Professional Course: Discussion, lecture, practice. Prerequisite: advanced graduate standing in psychology or a closely related discipline and consent of instructor. Methods and problems of teaching psychology at the undergraduate and graduate levels; curriculum design and evaluation. Practical experience in the preparation and presentation of material. (S/U grading only; deferred grading only, pending completion of sequence.)—II-III. (II-III.)

Mentor: Dr. Dean Keith Simonton, Distinguished Professor of Psychology

Course Structure | Course Resources


COURSE STRUCTURE

This professional course is distributed over two consecutive quarters, winter and spring. Only eight of you can be enrolled in any given year, and you must complete both quarters to receive credit for the course. Hence, you should only take this course if you are 100% sure you are going to complete the two-quarter sequence. To drop out early means that you will impose an unfair burden on your fellow students, who will have to cover for your absence. Even worse, you will have denied the opportunity for someone else to enroll in a course that always has a long waiting list.

Winter quarter: You will first select the textbooks to be used in actual instruction in the spring so that we can get everybody copies as soon as possible. We will then discuss both the philosophy of teaching and the mechanics of instruction, with emphasis on covering introductory psychology courses at the lower-division level. Next we will devote the remainder of winter quarter to practice lectures to enable all of you to receive feedback from both me and your fellow graduate students. The course syllabus for winter 2013 is found here.

Saved data entries:
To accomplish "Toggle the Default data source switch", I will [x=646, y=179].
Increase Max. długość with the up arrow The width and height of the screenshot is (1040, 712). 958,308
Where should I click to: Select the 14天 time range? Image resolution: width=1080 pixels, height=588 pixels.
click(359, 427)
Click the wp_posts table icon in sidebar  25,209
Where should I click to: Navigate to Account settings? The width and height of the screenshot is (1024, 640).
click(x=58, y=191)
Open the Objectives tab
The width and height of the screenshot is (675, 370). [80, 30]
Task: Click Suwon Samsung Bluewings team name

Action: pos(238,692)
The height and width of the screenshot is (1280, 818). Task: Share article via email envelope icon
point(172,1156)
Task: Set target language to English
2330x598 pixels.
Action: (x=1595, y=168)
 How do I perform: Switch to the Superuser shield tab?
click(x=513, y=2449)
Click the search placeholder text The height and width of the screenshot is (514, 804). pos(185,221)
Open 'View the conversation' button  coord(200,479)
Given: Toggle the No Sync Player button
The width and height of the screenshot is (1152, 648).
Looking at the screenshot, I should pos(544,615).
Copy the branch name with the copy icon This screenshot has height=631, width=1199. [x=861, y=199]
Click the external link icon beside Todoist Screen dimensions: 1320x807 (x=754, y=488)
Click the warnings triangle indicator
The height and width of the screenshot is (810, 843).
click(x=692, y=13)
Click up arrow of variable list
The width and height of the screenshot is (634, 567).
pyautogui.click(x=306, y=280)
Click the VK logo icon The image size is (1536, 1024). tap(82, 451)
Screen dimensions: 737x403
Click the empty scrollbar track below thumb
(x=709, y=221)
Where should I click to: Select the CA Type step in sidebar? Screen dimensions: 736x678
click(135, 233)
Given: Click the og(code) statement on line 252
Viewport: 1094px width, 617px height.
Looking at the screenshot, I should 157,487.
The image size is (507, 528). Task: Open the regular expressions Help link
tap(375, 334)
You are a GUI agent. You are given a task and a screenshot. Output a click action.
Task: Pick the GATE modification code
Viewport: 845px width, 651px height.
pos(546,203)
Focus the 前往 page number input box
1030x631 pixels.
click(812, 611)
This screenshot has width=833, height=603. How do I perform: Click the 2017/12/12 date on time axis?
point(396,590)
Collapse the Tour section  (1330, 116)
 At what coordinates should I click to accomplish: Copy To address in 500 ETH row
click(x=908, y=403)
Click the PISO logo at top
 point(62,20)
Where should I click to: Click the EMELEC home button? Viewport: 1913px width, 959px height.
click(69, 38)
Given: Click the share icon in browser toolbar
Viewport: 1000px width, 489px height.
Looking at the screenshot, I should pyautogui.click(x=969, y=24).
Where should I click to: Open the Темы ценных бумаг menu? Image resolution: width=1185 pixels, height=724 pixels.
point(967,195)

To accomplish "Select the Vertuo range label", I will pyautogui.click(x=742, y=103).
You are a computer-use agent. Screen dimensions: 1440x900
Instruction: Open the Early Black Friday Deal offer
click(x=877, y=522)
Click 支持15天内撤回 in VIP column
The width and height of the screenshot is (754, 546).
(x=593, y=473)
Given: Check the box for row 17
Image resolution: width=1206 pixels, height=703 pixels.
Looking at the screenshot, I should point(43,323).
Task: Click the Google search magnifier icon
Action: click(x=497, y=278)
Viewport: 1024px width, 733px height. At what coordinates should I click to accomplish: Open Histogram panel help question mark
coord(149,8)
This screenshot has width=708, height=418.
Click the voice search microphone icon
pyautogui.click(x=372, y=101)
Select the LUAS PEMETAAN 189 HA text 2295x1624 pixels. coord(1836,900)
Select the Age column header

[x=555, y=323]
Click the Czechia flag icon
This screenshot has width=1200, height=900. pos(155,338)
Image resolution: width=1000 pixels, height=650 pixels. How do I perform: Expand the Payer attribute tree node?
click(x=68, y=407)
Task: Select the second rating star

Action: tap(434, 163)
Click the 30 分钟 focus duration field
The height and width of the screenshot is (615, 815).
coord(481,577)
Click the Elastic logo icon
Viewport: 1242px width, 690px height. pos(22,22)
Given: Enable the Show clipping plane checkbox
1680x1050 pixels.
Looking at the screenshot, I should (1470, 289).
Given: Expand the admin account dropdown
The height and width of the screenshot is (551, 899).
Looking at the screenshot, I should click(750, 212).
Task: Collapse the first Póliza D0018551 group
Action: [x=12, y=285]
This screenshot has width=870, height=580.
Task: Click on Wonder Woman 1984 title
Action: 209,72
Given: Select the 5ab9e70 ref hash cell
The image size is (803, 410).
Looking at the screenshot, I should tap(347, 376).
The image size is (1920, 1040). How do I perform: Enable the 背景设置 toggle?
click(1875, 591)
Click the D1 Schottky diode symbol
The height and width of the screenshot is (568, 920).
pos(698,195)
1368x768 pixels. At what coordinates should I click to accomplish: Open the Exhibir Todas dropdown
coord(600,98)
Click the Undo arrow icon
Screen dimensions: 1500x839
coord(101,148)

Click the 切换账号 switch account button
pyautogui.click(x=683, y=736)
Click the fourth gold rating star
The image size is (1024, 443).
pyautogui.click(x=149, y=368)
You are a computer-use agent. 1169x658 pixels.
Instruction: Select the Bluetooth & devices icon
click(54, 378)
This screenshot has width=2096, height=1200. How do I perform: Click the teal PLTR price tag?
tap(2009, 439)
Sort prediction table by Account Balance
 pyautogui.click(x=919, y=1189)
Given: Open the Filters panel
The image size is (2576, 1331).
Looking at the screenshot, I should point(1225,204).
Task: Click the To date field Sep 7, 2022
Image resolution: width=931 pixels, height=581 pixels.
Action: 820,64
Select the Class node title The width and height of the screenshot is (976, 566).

TASK REQUIREMENTS:
**a.** Decide whether each statement agrees with the course description, answering yes or no and quoting the words that settle it: (i) No more than eight students can enroll in a given year. (ii) The course gives letter grades. (iii) The rest of winter quarter is spent on practice lectures.
**b.** Which instructional formats does the first line of the course description list?
**c.** Carry the course description forward past its final sentence.

ANSWERS TO EACH TASK:
**a.**
(i) Yes: "Only eight of you can be enrolled in any given year"
(ii) No: "S/U grading only"
(iii) Yes: "devote the remainder of winter quarter to practice lectures"

**b.** Discussion, lecture, practice

**c.**
Spring quarter: Because eight of you will be enrolled in this professional course, you will be distributed between two sections of Psychology 1. Hence, each of you will have responsibility for one quarter of a course. Because a 4-unit quarter course is supposed to have approximately 40 in-class hours, that means that you each will be responsible for about 10 of those hours. You will also write the multiple-choice exam for your course module. Teaching evaluations will collected at the end of each of your modules so that the undergraduates can give you feedback beyond that provided by me. For sample syllabi from prior 390 Psychology 1 sections, please go here.

Although you do not receive a letter grade in this course, your performance will clearly undergo qualitative evaluation both winter and spring quarters. The resulting overall evaluation can become the basis of any letters of recommendations that you may later ask me to write when you apply for temporary or ladder-track positions that place some degree of emphasis on teaching effectiveness - positions that predominate in community and liberal arts colleges.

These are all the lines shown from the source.